Banking industry specialists suggest that one of the healthiest assets today is credit products, especially, wealth management loans. “At the high-net-worth end of the spectrum, loan products have been very healthy, and that is being seen in companies like Morgan Stanley, where wealth management loan balances have risen by more than 30% year-over-year,” he told Reuters Devin Ryan, analista de JMP Securities.

Financial giants such as Morgan Stanley, JP Morgan and Bank of America this week reported double-digit growth in the balances and revenues of wealth management loans.

Specifically, Morgan Stanley’s wealth management loan balances reached $ 121 billion, 33% more than last year.

Bank of America’s Merrill Lynch Wealth Management asset management business reported revenue record $ 4.5 billion, 19% more than in 2020, while loan balances grew 10%, reaching 133,000 million dollars.
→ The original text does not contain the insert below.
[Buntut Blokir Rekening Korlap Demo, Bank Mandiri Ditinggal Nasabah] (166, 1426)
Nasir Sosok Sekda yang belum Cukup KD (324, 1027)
Likewise, JP Morgan’s wealth management business posted a revenue growth of 21%, with $ 4.3 billion, while average loans increased 20% compared to 2020.

According to a report of Boston Consulting Group, global financial wealth soared to a record $ 250 trillion in 2020, which has increased the demand for wealth managers, increased the value of assets under management, and made it more attractive for clients to borrow. In fact, generally speaking, the wealth management businesses of large US banks have performed excellently in the third quarter of 2021.